Hollande a finalement cédé à la pression américaine pour exclure l’Iran
L’Iran ne participera pas à la conférence de Paris qui réunit plus de 30 pays. L'Iran en a été écarté, alors qu'il a fait part à maintes reprises être prêt à contribuer à la lutte contre le califat islamique. Cependant, Téhéran refuse qu’une quelconque intervention internationale puisse nuire au régime syrien.
La France aurait donc cédé aux pressions de l’administration américaine et de certains pays arabes pour renoncer à inviter l'Iran : L'Iran brille par son absence à cette conférence, alors que le Président Hollande avait affirmé, par le passé, que la conférence n'avait aucun rapport avec le nucléaire iranien et que l'Iran y sera convié. Ceci étant dit, le secrétaire d'Etat John Kerry avait écarté, d'un manière peu diplomatique, toute présence iranienne, la qualifiant d'"inopportune". Ainsi John Kerry n’a pas craint d’humilier le gouvernement français qui n'a même plus l'autorisation d'organiser une conférence, sur son sol.
La conférence de Paris, même rabaissée au niveau d’un « briefing » américain, aura du mal a cacher les divergences qui existent entre les alliés. Les Etats-Unis veulent frapper les califatistes partout où ils se trouvent, et même en Syrie. Tandis que d’autres pays considèrent que des frappes contre les califatistes en Syrie devraient être précédées par un aval onusien.

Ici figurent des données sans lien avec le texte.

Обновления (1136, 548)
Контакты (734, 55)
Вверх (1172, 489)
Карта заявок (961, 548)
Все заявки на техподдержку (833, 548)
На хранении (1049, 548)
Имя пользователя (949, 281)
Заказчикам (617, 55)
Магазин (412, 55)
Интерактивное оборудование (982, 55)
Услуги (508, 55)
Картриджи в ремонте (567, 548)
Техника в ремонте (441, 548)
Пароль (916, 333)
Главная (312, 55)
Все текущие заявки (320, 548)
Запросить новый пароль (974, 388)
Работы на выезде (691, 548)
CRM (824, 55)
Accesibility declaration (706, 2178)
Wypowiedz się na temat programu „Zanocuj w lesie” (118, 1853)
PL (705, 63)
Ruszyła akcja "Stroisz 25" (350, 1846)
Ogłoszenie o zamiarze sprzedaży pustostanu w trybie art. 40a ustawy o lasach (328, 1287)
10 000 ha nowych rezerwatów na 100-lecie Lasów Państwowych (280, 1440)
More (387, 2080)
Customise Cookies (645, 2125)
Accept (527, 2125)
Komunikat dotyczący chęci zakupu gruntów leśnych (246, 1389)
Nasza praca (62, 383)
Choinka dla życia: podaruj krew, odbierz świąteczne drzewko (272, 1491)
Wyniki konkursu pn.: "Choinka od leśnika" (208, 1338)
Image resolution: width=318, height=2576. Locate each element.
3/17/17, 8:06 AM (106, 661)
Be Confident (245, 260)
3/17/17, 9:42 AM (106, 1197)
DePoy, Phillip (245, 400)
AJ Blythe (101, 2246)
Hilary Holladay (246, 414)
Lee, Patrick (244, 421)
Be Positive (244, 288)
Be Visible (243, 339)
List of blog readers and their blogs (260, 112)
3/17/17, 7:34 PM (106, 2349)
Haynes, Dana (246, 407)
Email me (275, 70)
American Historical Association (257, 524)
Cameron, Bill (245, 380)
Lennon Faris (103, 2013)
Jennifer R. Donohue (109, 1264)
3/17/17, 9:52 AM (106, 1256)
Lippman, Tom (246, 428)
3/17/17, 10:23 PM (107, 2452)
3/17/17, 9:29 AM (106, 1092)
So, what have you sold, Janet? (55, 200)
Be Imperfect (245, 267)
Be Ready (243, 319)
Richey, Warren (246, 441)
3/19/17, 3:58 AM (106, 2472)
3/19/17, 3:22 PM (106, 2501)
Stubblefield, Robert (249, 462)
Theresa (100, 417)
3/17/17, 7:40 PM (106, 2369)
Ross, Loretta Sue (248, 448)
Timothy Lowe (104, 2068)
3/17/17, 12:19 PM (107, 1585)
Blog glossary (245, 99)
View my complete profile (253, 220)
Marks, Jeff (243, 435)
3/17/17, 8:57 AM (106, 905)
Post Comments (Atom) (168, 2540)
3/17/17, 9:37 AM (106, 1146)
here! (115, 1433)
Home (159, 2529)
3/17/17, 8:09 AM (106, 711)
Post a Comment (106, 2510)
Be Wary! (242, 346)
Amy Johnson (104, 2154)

Jean René Belliard (Auteur de Beyrouh, l'enfer des espions)

Commentaires

Question: est-ce que le djihad islamique est le cheval de Troie permettant aux USA d'intervenir un Syrie en contournant toute légalité internationale?

Sur certains sites circule l'information suivante:

http://www.algerie1.com/actualite/simon-eliot-alias-abou-bakr-al-baghdadi-un-agent-du-mossad/

Avez-vous des informations à ce sujet?